Meteorologist Bryan Norcross, who lives in Miami Beach, is also optimistic.

“We should not expect the wholesale building failure we saw with Andrew,” he said. “We’ve tested every component of the modern house — every shingle, every door, every window. Miami-Dade’s standard is the standard of the world.”

But Santiago is concerned that the South Florida code, which was absorbed into the state code in 2001, has been weakened in recent years. For example, a requirement that balcony guardrails be 42 inches high was reduced to 36 inches.

“Builders and contractors complained some elements were too strict,” said Santiago, who was hired as an expert by the Miami Herald during a post-Andrew review of local construction practices. “Money talks. It’s a culture we’re still fighting.

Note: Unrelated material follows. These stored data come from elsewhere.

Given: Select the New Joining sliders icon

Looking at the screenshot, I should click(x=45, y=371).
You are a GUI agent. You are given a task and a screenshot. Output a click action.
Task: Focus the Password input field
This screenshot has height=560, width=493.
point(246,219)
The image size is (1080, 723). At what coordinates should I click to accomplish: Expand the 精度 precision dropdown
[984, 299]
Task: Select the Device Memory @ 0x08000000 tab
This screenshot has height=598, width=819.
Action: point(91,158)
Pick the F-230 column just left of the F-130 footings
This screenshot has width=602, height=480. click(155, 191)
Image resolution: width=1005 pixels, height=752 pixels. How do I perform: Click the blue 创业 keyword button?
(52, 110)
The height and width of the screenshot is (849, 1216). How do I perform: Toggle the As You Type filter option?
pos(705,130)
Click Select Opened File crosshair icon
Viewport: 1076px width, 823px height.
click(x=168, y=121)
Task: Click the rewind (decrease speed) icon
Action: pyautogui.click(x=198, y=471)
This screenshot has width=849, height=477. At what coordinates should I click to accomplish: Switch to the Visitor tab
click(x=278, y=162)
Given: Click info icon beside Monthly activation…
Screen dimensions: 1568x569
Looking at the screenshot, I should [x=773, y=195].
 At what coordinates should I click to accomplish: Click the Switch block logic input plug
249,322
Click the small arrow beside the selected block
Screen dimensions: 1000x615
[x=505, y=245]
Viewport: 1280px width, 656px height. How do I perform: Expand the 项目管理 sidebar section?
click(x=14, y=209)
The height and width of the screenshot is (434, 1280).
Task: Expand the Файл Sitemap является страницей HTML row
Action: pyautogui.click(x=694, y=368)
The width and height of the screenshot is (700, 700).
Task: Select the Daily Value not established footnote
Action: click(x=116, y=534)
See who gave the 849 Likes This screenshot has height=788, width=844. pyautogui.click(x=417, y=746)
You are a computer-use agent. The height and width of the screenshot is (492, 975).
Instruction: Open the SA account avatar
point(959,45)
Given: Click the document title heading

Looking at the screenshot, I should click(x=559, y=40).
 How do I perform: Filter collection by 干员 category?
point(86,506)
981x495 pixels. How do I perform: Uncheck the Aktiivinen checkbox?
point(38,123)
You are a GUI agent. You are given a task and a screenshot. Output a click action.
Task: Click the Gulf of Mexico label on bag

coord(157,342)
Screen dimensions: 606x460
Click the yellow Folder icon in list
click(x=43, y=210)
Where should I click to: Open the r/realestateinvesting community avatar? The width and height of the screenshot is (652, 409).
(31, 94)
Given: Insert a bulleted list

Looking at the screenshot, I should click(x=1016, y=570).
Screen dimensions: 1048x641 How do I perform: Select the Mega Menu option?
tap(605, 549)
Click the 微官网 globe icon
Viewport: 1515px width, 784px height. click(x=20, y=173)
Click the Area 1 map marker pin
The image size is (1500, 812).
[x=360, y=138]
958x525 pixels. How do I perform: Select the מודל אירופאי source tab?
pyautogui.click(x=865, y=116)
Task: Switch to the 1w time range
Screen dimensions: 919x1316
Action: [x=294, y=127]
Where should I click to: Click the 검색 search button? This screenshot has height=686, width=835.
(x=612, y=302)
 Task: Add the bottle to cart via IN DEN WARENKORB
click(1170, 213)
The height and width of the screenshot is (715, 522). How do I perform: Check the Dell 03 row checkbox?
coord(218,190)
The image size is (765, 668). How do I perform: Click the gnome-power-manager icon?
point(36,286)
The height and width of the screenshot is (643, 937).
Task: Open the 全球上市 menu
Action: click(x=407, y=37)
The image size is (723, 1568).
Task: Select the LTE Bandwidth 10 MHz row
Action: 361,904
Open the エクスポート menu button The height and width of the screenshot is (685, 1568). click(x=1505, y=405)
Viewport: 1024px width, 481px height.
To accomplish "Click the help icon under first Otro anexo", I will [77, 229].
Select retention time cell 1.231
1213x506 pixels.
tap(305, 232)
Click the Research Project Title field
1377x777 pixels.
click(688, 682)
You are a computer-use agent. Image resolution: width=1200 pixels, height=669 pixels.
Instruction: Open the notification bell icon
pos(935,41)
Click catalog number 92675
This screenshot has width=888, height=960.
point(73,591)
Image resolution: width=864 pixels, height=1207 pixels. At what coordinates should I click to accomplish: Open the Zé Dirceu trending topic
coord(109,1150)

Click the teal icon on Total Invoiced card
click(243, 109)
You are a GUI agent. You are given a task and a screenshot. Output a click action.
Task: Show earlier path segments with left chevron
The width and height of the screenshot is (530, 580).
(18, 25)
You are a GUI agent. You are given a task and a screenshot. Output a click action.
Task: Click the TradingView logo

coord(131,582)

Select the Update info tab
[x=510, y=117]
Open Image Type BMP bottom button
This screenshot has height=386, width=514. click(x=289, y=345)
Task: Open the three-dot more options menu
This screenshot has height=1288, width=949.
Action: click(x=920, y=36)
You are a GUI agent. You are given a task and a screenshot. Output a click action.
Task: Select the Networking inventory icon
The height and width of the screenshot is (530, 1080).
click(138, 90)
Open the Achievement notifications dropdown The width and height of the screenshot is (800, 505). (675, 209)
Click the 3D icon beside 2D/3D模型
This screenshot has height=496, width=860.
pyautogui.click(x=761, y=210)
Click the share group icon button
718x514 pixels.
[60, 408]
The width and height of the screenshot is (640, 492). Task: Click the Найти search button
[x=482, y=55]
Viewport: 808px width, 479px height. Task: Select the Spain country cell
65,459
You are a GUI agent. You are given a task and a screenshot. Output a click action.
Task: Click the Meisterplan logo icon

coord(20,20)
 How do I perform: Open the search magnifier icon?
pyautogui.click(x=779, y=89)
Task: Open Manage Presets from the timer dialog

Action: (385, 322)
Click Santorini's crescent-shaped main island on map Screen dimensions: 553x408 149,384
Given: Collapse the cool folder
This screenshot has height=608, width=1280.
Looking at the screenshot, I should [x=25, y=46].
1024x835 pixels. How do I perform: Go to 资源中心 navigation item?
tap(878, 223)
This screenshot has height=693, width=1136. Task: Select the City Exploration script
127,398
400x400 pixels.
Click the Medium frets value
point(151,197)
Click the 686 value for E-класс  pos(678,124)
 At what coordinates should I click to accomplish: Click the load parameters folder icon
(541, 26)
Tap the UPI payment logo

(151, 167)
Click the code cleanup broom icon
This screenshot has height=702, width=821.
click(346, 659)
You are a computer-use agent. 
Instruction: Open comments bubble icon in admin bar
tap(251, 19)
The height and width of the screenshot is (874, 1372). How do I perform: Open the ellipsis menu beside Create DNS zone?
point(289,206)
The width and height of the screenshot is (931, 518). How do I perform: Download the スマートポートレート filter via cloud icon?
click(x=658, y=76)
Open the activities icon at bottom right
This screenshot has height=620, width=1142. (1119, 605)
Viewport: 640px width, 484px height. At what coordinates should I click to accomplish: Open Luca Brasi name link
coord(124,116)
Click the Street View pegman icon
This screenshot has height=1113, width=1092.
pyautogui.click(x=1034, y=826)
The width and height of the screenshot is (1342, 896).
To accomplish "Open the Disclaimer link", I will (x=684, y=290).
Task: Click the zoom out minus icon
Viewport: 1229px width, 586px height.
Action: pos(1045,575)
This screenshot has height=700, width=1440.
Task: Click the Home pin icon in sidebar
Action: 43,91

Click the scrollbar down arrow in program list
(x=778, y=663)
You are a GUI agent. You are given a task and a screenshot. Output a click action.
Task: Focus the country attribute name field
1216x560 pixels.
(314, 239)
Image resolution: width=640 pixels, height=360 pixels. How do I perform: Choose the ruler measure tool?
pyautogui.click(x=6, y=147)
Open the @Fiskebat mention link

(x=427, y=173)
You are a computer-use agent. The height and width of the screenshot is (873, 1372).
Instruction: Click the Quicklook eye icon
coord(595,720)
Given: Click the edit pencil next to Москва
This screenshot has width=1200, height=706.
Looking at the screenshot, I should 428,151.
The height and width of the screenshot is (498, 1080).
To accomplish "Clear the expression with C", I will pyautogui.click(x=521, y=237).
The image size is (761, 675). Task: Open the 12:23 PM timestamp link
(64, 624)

“I look at some flimsy buildings downtown and I’m not sure if they will wave back and forth.”

Still, he is confident of the tougher requirements for wind load, reinforcement and impact windows and doors.

“We found bad design everywhere,” Santiago said. “Today in Dade every municipality must have a registered structural engineer doing reviews.

“I don’t think we’ll go back to what happened in Homestead, Naranja Lakes and Country Walk. But the proof is in the pudding. We’ll see.”

The Seijo family moved into a rebuilt Country Walk house in 2000.

“We figured, what are the odds that a hurricane as bad as Andrew will hit twice?” Elvira Seijo said as her husband hammered plywood over their windows. “Now with Irma coming, I’m a nervous wreck. We’re wondering, what is this place, is it cursed, was it built over an Indian burial ground or something?”